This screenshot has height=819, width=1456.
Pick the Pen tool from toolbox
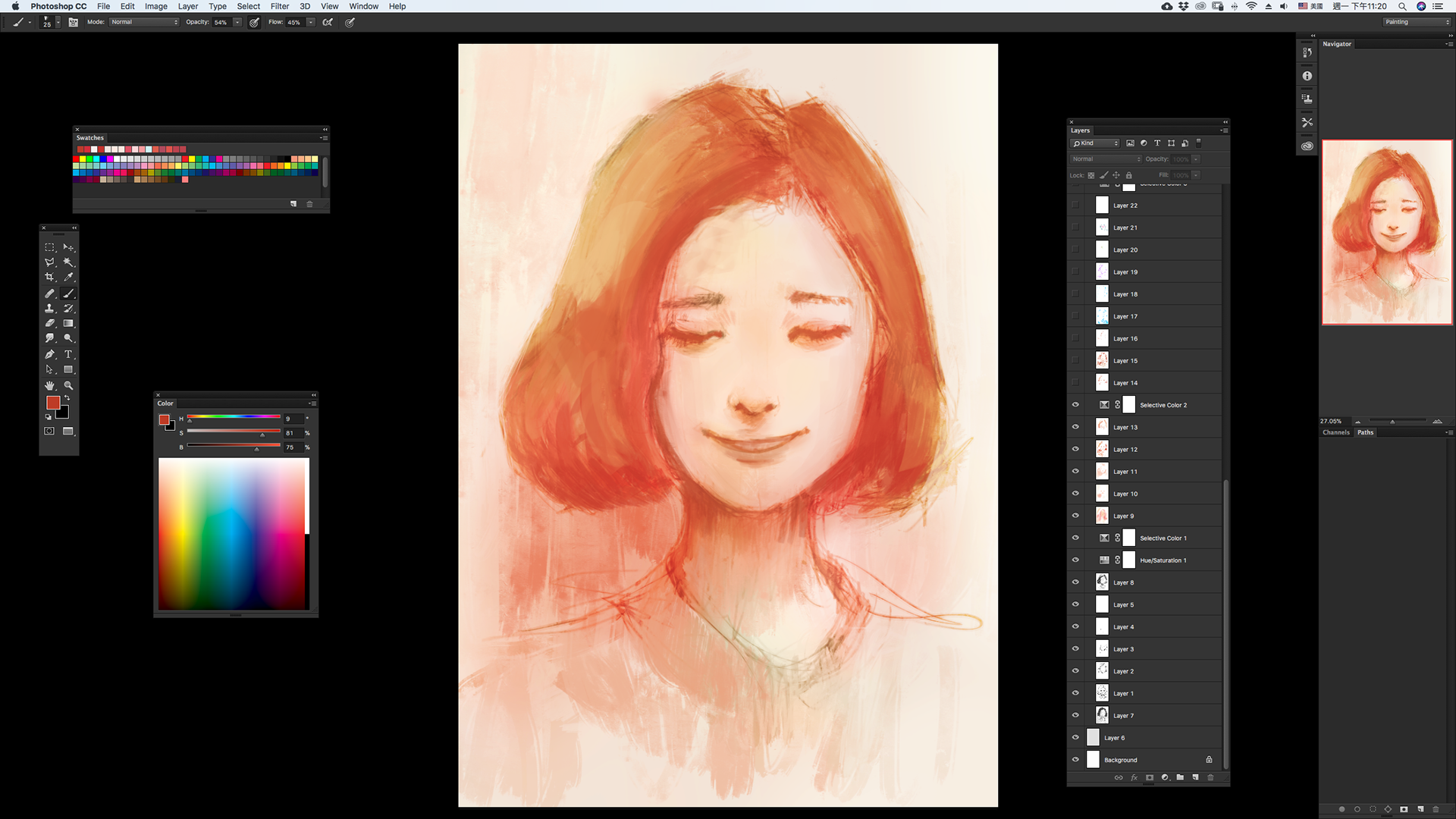[49, 354]
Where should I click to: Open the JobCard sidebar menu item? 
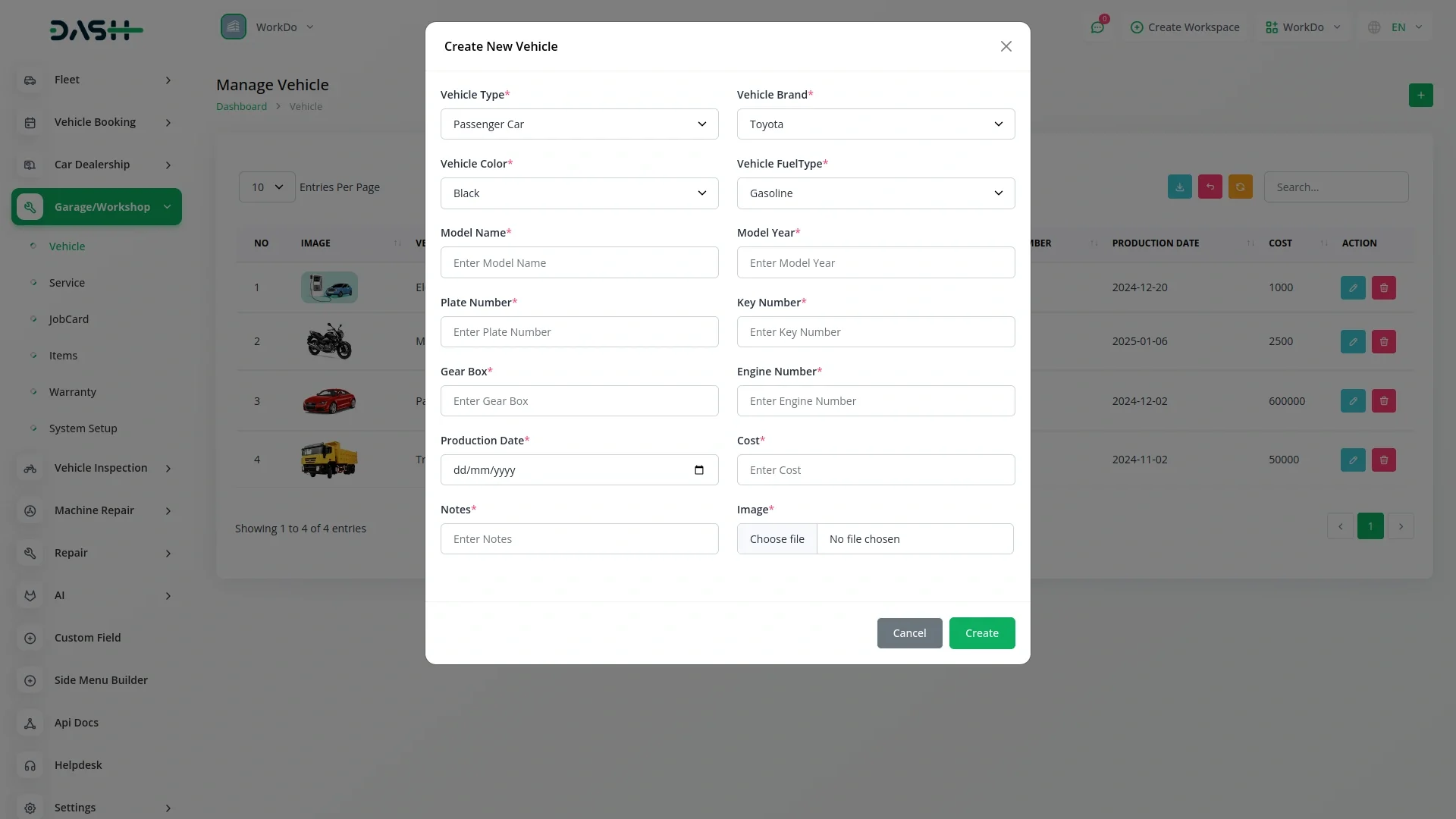click(x=69, y=319)
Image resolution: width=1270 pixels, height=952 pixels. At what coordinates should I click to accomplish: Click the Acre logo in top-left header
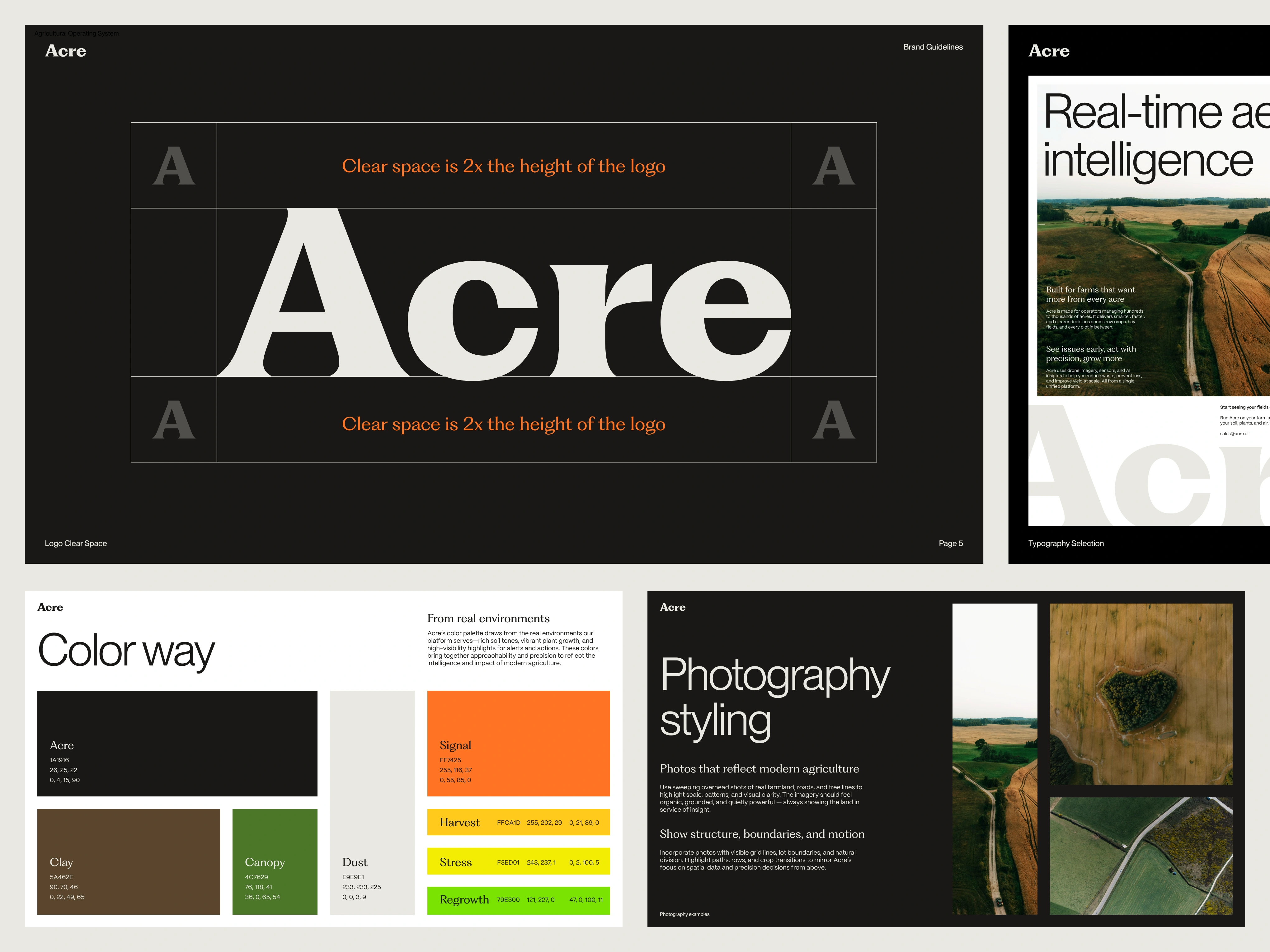(65, 51)
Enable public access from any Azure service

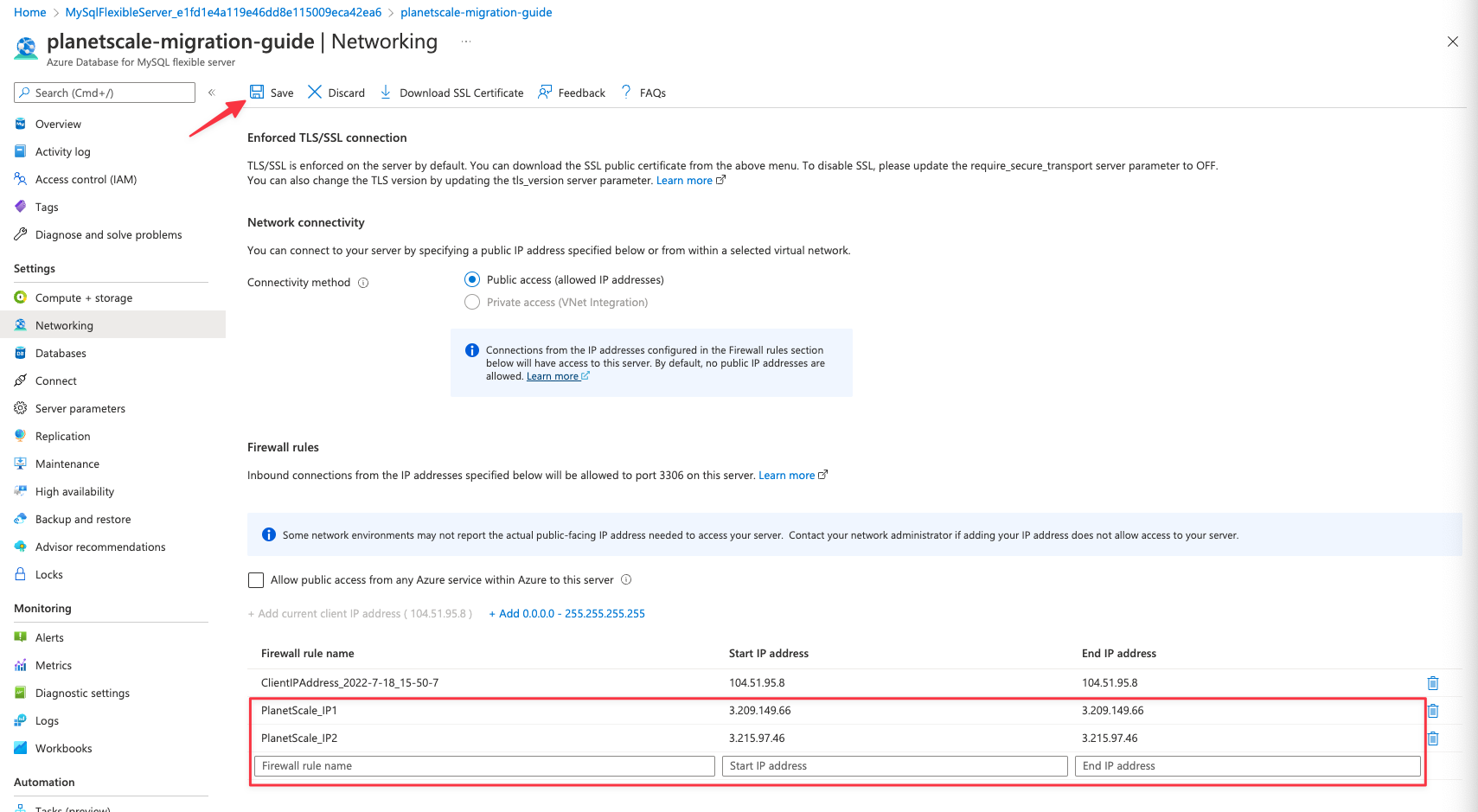click(x=256, y=579)
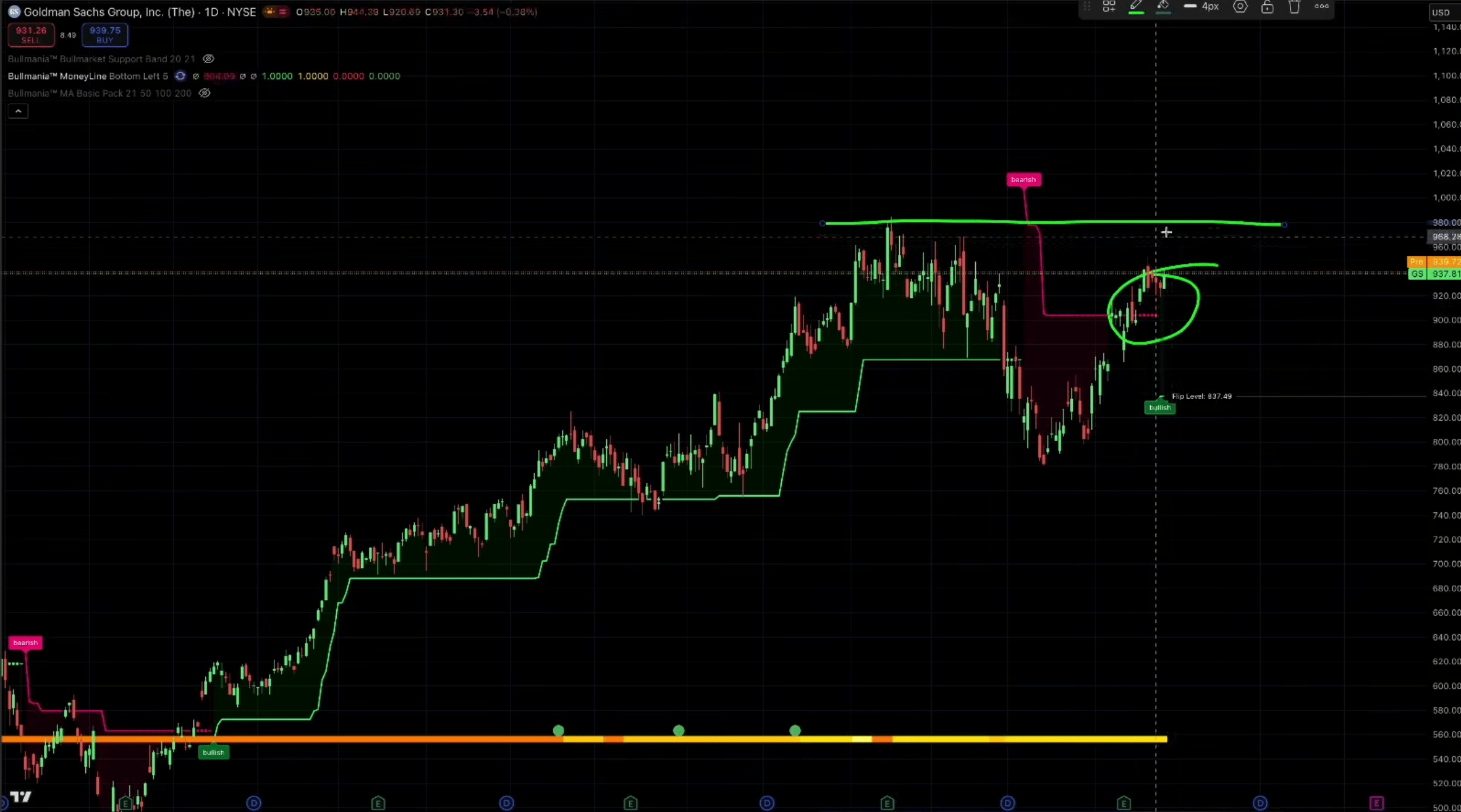The width and height of the screenshot is (1461, 812).
Task: Show the MA Basic Pack indicator
Action: [205, 93]
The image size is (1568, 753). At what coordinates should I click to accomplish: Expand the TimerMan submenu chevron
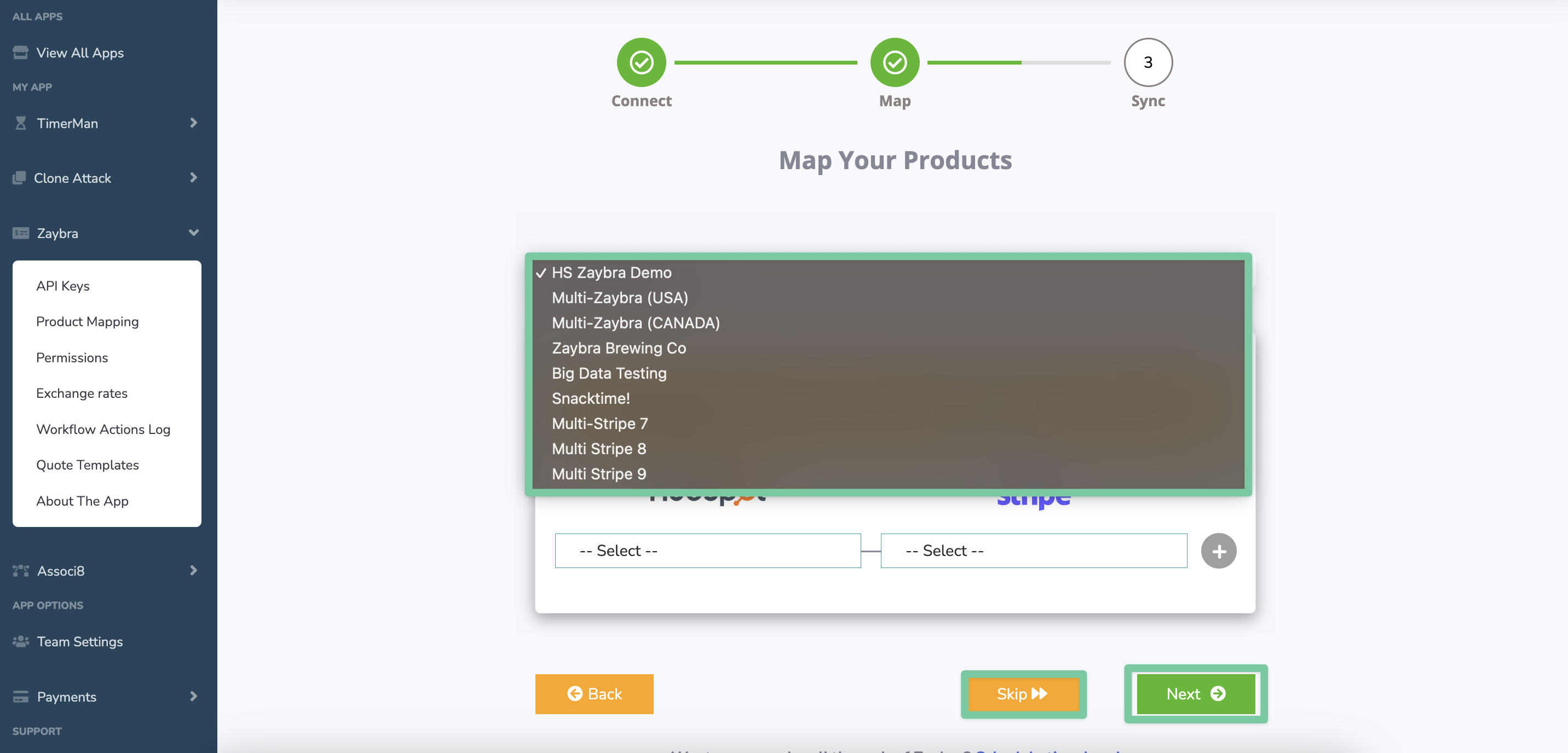point(194,123)
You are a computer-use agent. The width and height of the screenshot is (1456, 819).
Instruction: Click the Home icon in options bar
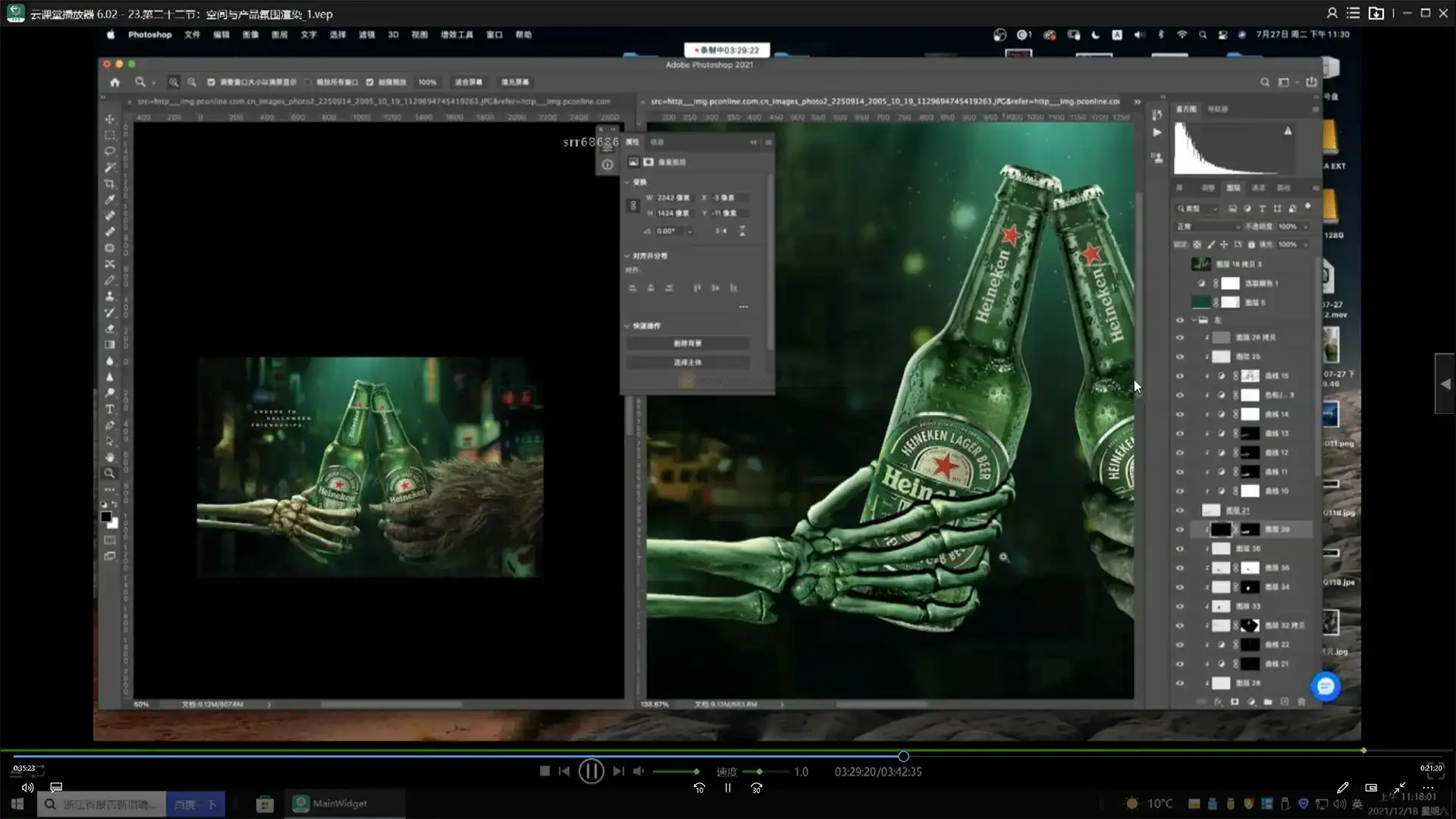point(115,82)
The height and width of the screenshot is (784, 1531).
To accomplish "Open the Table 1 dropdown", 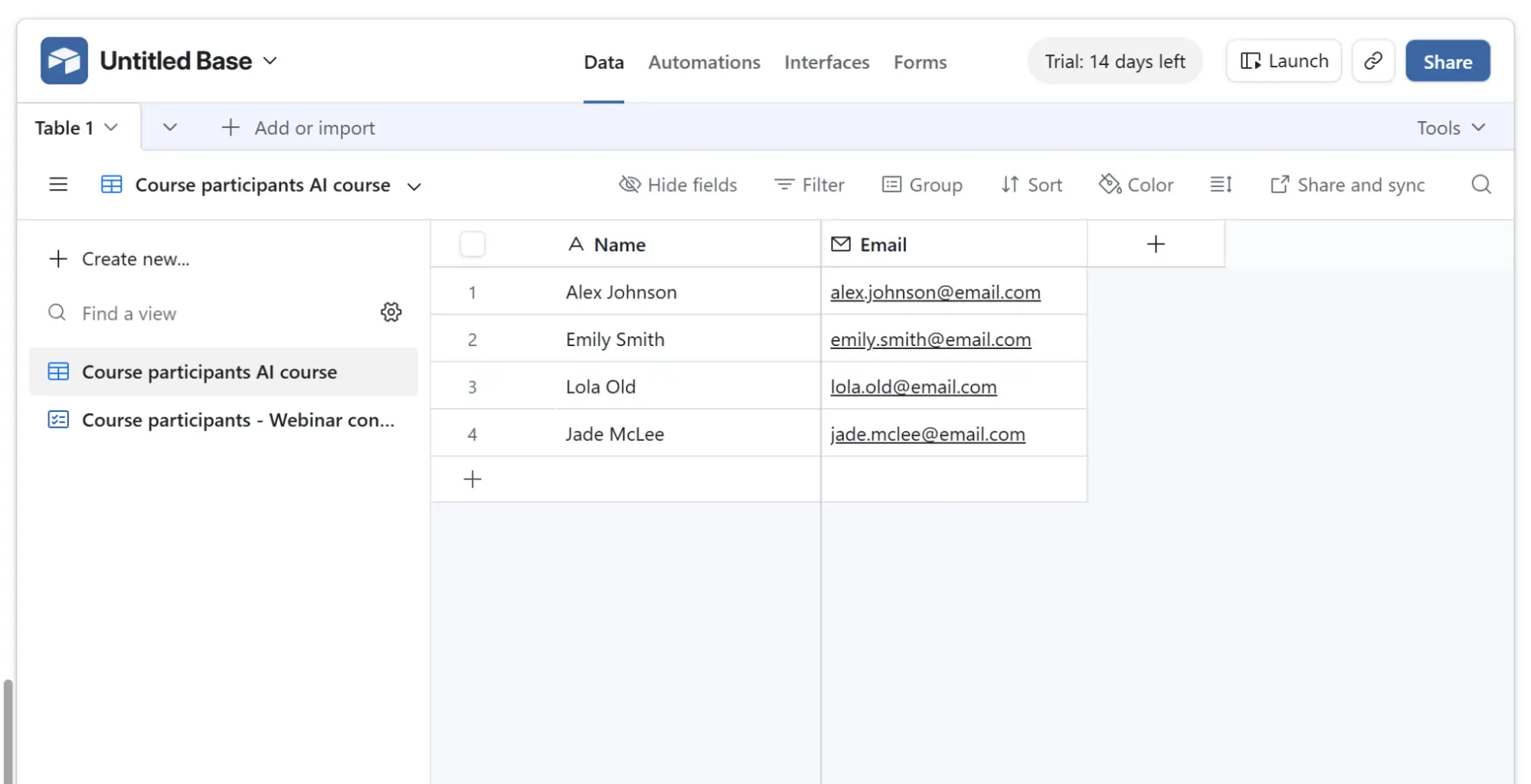I will point(76,127).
-- -- --
All lines above from the one containing "Where should I" up to and including the one containing "The height and" are to be set down exactly, and nothing else. Leave images out.

(Exercise solution):
Where should I click to: Open the JobCard sidebar menu item? 
click(x=69, y=319)
Image resolution: width=1270 pixels, height=952 pixels. At what coordinates should I click to accomplish: Click the Acre logo in top-left header
(65, 51)
Enable public access from any Azure service

click(x=256, y=579)
The width and height of the screenshot is (1461, 812).
Task: Show the MA Basic Pack indicator
Action: [205, 93]
The image size is (1568, 753). At what coordinates should I click to accomplish: Expand the TimerMan submenu chevron
point(194,123)
You are a computer-use agent. The width and height of the screenshot is (1456, 819).
Instruction: Click the Home icon in options bar
point(115,82)
The height and width of the screenshot is (784, 1531).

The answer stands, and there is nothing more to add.